**REQUIRED TASK A:**
In the appellate opinion below, change "middle school" to "elementary school" and give the passage from "I. BACKGROUND" to "middle school." with that one change.
**REQUIRED TASK B:**
According to the appellate opinion below, how many grams of cocaine did the two baggies contain?
**REQUIRED TASK C:**
State whether each statement agrees with the appellate opinion below. Answer yes or no for each, and quote the deciding words.
(i) Cano paid Hooper $100 for the cocaine.
(ii) The jury assessed punishment at twenty years' confinement.
(iii) Hooper was out of sight for about ten minutes before he returned with the cocaine.

**PASSAGE:**
Affirmed as Modified; and Opinion Filed July 29, 2015
In The Court of Appeals Fifth District of Texas at Dallas No. 05-13-01286-CR
TROY NEAL HOOPER, Appellant
V.
THE STATE OF TEXAS, Appellee
On Appeal from the 265th Judicial District Court Dallas County, Texas Trial Court Cause No. F-1271997-R
MEMORANDUM OPINION Before Justices Lang, Stoddart, and Schenck Opinion by Justice Lang
A jury convicted Troy Neal Hooper of delivery of cocaine in an amount of one gram or
more, but less than four grams. Also, the jury found the offense occurred in a drug-free zone and
an enhancement paragraph true that alleged Hooper had been previously convicted of theft of
person. Then, the jury assessed punishment at fifteen years’ confinement and a $2500 fine. In
four issues, Hooper contends (1) the trial court erred in failing to instruct the jury on the defense
of entrapment; (2) the evidence is insufficient to support the jury’s finding that the offense
occurred in a drug-free zone; (3) because the drug-free zone finding is not supported by
sufficient evidence, the jury was improperly instructed on the punishment range; and, (4) the trial
court’s judgment incorrectly reflects he was convicted of a first degree felony offense and should be modified to reflect the correct degree of the offense as a second degree felony. We modify
the trial court’s judgment and, as modified, affirm.
I. BACKGROUND
Hooper was charged with the offense after he allegedly delivered two baggies containing
1.22 grams of cocaine to undercover officers Lucio Cano and Tyrone Wall. The offense
occurred in an apartment complex, which fell, in part, within the drug-free zone of a nearby
middle school.
At trial, Cano and Wall testified they were working undercover in an area known for
“narcotics trafficking” when they noticed Hooper. According to Cano, Hooper was “flagging
cars down” and approached them. According to Wall, Hooper was walking when they
approached him. Both officers testified that, after “some general talk,” they asked Hooper where
they could buy powder cocaine. Hooper responded he knew a dealer, made a telephone call, and
“set up a deal.” Hooper then entered the officers’ car and directed them to the apartment
complex. They parked “to the rear of th[e] complex” where Cano gave Hooper $100 for the
cocaine. Hooper left the car, walked through a breezeway, and was out of sight for “a couple of
minutes” before returning with the two baggies of cocaine. Cano and Wall “tipped” Hooper $20
“for facilitating the deal” and left.

**RECORDED INFORMATION:**
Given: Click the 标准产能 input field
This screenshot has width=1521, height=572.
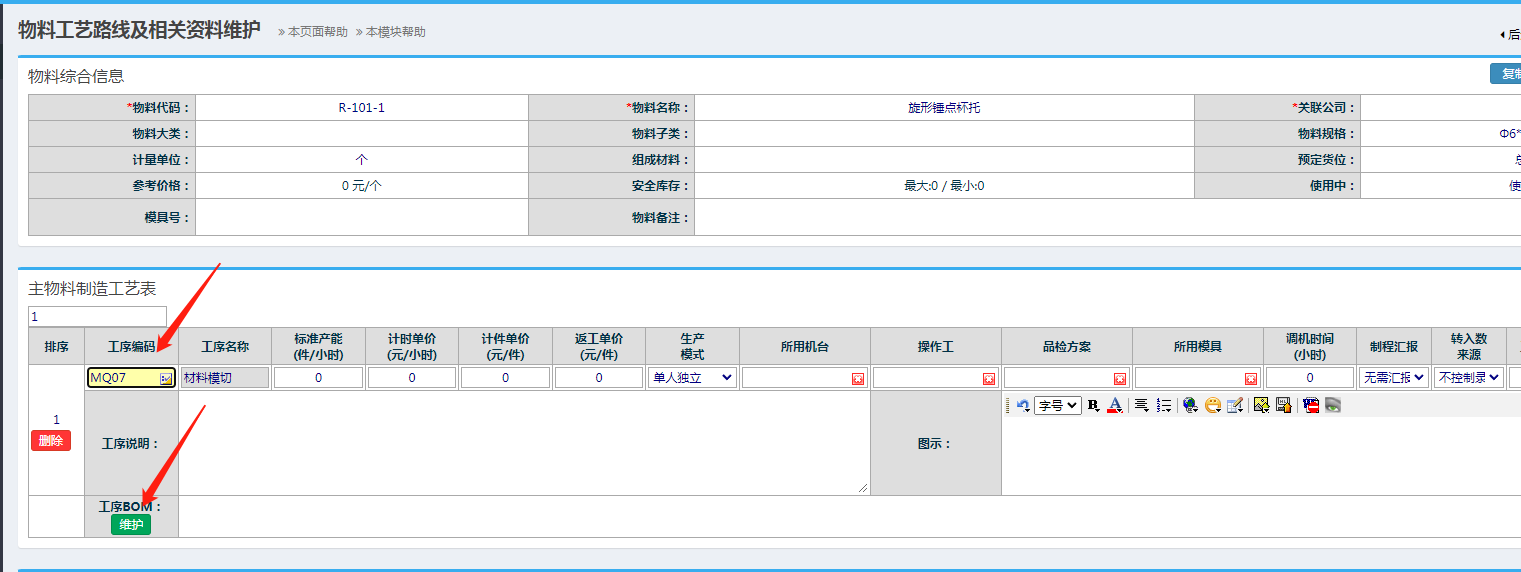Looking at the screenshot, I should click(318, 378).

**CORRECT ANSWER A:**
I. BACKGROUND
Hooper was charged with the offense after he allegedly delivered two baggies containing
1.22 grams of cocaine to undercover officers Lucio Cano and Tyrone Wall. The offense
occurred in an apartment complex, which fell, in part, within the drug-free zone of a nearby
elementary school.

**CORRECT ANSWER B:**
1.22 grams.

**CORRECT ANSWER C:**
(i) Yes: "Cano gave Hooper $100 for the cocaine."
(ii) No: "the jury assessed punishment at fifteen years’ confinement and a $2500 fine."
(iii) No: "was out of sight for “a couple of minutes” before returning with the two baggies of cocaine."